═══ Exercise material

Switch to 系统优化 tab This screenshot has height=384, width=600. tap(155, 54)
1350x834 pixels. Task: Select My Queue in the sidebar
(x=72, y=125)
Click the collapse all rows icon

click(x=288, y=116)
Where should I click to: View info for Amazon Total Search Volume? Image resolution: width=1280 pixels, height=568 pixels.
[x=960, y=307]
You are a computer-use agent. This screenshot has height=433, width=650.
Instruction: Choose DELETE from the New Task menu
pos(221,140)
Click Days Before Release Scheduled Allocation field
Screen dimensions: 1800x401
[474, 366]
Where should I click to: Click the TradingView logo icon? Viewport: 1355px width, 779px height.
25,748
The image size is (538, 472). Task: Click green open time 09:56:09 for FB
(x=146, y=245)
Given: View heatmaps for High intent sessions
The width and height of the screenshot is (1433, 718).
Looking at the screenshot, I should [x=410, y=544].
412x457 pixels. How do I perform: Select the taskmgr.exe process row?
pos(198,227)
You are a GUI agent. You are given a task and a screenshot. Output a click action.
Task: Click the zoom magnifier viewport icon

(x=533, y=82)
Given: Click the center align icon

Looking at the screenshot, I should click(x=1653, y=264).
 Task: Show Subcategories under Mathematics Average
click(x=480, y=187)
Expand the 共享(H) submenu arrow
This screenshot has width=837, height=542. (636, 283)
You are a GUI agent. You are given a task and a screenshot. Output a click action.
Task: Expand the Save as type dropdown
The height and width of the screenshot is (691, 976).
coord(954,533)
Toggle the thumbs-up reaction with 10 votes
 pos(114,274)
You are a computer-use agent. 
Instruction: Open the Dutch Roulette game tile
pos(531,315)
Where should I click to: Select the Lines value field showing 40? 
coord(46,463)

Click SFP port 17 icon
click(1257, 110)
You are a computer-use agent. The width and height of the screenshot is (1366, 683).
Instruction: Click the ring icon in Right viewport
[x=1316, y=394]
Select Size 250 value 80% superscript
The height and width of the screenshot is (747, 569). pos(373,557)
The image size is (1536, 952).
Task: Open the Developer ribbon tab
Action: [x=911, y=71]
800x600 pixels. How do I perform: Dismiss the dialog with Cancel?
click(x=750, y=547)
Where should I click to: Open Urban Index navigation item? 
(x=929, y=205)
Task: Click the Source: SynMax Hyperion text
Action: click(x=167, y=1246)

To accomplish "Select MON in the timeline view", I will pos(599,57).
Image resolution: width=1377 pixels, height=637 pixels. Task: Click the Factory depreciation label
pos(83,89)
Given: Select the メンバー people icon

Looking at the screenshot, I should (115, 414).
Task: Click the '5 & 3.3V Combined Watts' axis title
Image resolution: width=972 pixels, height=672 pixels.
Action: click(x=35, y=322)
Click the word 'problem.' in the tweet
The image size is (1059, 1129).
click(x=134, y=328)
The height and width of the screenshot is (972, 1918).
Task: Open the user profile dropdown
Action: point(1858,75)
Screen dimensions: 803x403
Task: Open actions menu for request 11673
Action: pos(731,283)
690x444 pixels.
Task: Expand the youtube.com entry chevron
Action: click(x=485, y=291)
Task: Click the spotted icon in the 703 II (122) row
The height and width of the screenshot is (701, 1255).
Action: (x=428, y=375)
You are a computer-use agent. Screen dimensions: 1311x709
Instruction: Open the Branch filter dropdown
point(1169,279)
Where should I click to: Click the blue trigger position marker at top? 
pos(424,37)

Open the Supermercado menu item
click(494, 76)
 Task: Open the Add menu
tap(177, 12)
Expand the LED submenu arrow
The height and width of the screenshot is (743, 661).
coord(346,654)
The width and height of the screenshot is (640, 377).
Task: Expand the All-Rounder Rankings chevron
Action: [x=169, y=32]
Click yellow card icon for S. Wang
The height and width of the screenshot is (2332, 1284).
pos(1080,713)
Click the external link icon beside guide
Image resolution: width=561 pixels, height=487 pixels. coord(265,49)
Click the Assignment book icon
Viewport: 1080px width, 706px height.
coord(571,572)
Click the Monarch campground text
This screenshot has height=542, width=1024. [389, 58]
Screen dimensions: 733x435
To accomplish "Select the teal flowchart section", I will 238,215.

══════

▸ Exercise directions
The answer should be an exact reproduction of all the entries.

▸ Written solution
Switch to 系统优化 tab This screenshot has height=384, width=600. tap(155, 54)
1350x834 pixels. Task: Select My Queue in the sidebar
(x=72, y=125)
Click the collapse all rows icon

click(x=288, y=116)
Where should I click to: View info for Amazon Total Search Volume? Image resolution: width=1280 pixels, height=568 pixels.
[x=960, y=307]
You are a computer-use agent. This screenshot has height=433, width=650.
Instruction: Choose DELETE from the New Task menu
pos(221,140)
Click Days Before Release Scheduled Allocation field
Screen dimensions: 1800x401
[474, 366]
Where should I click to: Click the TradingView logo icon? Viewport: 1355px width, 779px height.
25,748
The image size is (538, 472). Task: Click green open time 09:56:09 for FB
(x=146, y=245)
Given: View heatmaps for High intent sessions
The width and height of the screenshot is (1433, 718).
Looking at the screenshot, I should [x=410, y=544].
412x457 pixels. How do I perform: Select the taskmgr.exe process row?
pos(198,227)
You are a GUI agent. You are given a task and a screenshot. Output a click action.
Task: Click the zoom magnifier viewport icon

(x=533, y=82)
Given: Click the center align icon

Looking at the screenshot, I should click(x=1653, y=264).
 Task: Show Subcategories under Mathematics Average
click(x=480, y=187)
Expand the 共享(H) submenu arrow
This screenshot has width=837, height=542. (636, 283)
You are a GUI agent. You are given a task and a screenshot. Output a click action.
Task: Expand the Save as type dropdown
The height and width of the screenshot is (691, 976).
coord(954,533)
Toggle the thumbs-up reaction with 10 votes
 pos(114,274)
You are a computer-use agent. 
Instruction: Open the Dutch Roulette game tile
pos(531,315)
Where should I click to: Select the Lines value field showing 40? 
coord(46,463)

Click SFP port 17 icon
click(1257, 110)
You are a computer-use agent. The width and height of the screenshot is (1366, 683).
Instruction: Click the ring icon in Right viewport
[x=1316, y=394]
Select Size 250 value 80% superscript
The height and width of the screenshot is (747, 569). pos(373,557)
The image size is (1536, 952).
Task: Open the Developer ribbon tab
Action: [x=911, y=71]
800x600 pixels. How do I perform: Dismiss the dialog with Cancel?
click(x=750, y=547)
Where should I click to: Open Urban Index navigation item? 
(x=929, y=205)
Task: Click the Source: SynMax Hyperion text
Action: click(x=167, y=1246)

To accomplish "Select MON in the timeline view", I will pos(599,57).
Image resolution: width=1377 pixels, height=637 pixels. Task: Click the Factory depreciation label
pos(83,89)
Given: Select the メンバー people icon

Looking at the screenshot, I should (115, 414).
Task: Click the '5 & 3.3V Combined Watts' axis title
Image resolution: width=972 pixels, height=672 pixels.
Action: click(x=35, y=322)
Click the word 'problem.' in the tweet
The image size is (1059, 1129).
click(x=134, y=328)
The height and width of the screenshot is (972, 1918).
Task: Open the user profile dropdown
Action: point(1858,75)
Screen dimensions: 803x403
Task: Open actions menu for request 11673
Action: pos(731,283)
690x444 pixels.
Task: Expand the youtube.com entry chevron
Action: click(x=485, y=291)
Task: Click the spotted icon in the 703 II (122) row
The height and width of the screenshot is (701, 1255).
Action: (x=428, y=375)
You are a computer-use agent. Screen dimensions: 1311x709
Instruction: Open the Branch filter dropdown
point(1169,279)
Where should I click to: Click the blue trigger position marker at top? 
pos(424,37)

Open the Supermercado menu item
click(494, 76)
 Task: Open the Add menu
tap(177, 12)
Expand the LED submenu arrow
The height and width of the screenshot is (743, 661).
coord(346,654)
The width and height of the screenshot is (640, 377).
Task: Expand the All-Rounder Rankings chevron
Action: [x=169, y=32]
Click yellow card icon for S. Wang
The height and width of the screenshot is (2332, 1284).
pos(1080,713)
Click the external link icon beside guide
Image resolution: width=561 pixels, height=487 pixels. coord(265,49)
Click the Assignment book icon
Viewport: 1080px width, 706px height.
coord(571,572)
Click the Monarch campground text
This screenshot has height=542, width=1024. [389, 58]
Screen dimensions: 733x435
To accomplish "Select the teal flowchart section", I will 238,215.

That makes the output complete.